- [WHAT TO WORK ON] Check every line of the data below for the word "tree" and say how many have it, without further comment.

- [DATA SHOWN]
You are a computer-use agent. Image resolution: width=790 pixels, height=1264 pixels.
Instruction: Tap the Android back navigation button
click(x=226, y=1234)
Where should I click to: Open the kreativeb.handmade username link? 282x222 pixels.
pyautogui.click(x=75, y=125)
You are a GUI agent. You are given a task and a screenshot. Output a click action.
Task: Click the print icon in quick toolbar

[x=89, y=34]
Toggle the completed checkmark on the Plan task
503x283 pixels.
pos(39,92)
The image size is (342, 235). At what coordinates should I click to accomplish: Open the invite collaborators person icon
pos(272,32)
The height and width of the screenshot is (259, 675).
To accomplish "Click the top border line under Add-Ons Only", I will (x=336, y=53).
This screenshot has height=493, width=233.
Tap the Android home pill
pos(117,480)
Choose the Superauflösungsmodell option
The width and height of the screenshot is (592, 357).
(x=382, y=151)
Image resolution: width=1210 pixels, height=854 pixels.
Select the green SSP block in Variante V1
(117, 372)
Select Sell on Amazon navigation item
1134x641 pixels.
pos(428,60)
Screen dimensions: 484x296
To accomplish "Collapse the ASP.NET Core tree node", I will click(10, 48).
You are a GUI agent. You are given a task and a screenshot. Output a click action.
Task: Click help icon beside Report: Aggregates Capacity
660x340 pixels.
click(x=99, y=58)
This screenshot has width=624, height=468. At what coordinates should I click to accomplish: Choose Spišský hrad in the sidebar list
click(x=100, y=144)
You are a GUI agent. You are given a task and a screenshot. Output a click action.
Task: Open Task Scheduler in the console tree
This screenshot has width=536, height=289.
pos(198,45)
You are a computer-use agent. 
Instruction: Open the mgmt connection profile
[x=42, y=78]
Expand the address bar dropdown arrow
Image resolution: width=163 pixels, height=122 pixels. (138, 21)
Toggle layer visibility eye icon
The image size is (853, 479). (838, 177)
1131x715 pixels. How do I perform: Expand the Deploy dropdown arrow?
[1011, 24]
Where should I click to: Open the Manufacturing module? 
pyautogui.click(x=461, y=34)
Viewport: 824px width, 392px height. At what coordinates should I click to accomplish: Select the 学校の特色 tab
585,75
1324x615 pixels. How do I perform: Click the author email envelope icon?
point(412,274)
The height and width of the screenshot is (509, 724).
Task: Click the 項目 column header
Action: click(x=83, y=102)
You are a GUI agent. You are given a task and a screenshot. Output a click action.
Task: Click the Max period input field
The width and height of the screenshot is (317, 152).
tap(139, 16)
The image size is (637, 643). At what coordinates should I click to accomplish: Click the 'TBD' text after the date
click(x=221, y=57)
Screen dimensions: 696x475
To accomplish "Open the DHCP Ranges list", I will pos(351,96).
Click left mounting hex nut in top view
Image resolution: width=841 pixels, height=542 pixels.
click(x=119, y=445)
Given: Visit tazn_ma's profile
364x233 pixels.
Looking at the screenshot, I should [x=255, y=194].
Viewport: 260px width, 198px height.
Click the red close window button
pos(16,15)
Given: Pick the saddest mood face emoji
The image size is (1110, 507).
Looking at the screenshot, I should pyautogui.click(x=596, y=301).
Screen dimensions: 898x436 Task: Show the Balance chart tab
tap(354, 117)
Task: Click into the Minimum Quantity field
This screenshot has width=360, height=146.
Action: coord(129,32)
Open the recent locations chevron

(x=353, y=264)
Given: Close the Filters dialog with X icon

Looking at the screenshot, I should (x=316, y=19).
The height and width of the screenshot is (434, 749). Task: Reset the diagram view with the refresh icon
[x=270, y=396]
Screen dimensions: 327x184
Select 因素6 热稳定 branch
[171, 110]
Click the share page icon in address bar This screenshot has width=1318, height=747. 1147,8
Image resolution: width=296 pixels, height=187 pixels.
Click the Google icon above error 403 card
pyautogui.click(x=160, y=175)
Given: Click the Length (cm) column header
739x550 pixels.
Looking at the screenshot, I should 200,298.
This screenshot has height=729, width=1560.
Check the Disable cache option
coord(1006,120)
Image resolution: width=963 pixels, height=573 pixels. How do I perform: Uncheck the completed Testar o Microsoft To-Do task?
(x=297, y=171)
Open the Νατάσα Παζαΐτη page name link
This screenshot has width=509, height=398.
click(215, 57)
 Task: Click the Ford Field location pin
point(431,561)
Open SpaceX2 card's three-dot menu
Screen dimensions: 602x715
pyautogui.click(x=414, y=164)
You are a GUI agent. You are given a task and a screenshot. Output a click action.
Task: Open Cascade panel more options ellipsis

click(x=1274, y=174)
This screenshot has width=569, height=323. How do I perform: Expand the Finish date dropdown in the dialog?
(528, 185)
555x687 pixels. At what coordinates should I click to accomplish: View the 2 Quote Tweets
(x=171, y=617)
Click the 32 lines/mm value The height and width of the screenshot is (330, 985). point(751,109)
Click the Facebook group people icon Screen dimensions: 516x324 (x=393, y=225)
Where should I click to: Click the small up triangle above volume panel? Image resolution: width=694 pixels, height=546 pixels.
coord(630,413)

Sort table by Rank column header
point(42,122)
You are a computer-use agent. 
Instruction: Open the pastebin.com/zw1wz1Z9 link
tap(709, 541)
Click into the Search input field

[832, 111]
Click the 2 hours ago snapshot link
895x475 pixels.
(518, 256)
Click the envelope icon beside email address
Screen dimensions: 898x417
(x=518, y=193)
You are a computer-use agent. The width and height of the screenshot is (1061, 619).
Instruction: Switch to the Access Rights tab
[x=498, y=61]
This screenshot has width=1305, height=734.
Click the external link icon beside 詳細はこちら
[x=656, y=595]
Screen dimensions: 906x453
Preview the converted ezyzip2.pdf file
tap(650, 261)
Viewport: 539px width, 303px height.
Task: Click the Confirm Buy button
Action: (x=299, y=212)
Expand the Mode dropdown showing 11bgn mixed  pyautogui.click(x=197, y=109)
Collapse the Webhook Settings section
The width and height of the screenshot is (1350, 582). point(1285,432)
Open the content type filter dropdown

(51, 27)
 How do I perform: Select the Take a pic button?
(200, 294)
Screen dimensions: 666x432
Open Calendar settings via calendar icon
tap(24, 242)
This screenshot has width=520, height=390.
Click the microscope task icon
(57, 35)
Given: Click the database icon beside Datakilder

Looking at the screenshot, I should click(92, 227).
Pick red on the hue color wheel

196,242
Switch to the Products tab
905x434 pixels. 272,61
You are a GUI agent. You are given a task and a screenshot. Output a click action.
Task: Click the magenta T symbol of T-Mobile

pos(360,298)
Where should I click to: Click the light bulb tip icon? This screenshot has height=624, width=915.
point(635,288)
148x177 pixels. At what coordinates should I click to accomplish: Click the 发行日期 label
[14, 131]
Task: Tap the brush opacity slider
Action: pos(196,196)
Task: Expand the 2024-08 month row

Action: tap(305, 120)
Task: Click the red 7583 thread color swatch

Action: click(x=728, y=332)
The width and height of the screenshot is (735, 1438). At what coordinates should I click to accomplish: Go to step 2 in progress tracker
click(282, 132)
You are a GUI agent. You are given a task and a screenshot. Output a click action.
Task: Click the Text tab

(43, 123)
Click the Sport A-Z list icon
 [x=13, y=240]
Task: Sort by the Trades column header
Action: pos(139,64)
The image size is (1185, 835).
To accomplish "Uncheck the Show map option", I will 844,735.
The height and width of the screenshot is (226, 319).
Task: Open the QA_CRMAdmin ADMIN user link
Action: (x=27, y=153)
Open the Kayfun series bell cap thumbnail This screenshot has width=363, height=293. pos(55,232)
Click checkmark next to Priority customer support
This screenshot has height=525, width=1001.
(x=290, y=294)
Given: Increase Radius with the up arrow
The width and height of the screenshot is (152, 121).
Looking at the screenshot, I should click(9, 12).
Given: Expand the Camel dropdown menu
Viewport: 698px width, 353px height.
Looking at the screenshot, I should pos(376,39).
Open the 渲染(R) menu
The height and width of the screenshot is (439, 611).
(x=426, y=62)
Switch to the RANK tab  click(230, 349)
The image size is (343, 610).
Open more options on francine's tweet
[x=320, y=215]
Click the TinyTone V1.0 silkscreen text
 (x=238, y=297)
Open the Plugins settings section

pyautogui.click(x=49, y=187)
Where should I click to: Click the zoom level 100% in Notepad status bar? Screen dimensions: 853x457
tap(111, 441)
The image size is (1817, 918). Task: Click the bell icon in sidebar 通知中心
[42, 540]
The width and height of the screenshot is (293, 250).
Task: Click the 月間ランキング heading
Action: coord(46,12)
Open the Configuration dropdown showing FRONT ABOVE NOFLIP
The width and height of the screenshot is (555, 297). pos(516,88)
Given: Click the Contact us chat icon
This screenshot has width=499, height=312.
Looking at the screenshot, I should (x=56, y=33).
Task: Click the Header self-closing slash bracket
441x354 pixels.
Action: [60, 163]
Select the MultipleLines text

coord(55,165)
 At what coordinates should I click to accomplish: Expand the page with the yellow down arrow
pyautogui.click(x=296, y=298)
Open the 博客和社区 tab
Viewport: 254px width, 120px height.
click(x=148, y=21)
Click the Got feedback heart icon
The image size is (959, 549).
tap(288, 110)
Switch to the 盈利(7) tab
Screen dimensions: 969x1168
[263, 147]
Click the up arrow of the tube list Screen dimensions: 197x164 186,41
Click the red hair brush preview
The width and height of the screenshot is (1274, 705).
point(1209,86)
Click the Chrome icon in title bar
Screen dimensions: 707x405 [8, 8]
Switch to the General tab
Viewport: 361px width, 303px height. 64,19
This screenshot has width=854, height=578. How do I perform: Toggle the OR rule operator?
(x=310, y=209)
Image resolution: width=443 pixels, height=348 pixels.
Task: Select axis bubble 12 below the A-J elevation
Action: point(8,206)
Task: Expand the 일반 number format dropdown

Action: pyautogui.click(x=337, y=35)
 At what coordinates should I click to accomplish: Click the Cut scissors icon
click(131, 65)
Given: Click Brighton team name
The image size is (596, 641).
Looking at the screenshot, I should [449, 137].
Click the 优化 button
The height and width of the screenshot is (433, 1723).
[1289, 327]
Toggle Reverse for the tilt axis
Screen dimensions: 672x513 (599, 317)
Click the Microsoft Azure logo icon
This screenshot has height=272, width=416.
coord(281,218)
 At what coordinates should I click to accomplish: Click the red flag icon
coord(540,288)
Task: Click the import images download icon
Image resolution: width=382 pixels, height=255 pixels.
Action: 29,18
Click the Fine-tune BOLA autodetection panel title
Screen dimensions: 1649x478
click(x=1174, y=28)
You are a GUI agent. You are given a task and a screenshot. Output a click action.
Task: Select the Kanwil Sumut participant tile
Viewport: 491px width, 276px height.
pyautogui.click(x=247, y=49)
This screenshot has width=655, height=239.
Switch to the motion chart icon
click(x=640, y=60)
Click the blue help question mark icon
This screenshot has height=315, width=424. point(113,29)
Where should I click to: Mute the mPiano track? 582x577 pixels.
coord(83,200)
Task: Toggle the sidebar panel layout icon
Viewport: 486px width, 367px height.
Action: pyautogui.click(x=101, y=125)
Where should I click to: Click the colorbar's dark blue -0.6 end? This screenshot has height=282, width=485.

- [ANSWER TO THIS TASK] 2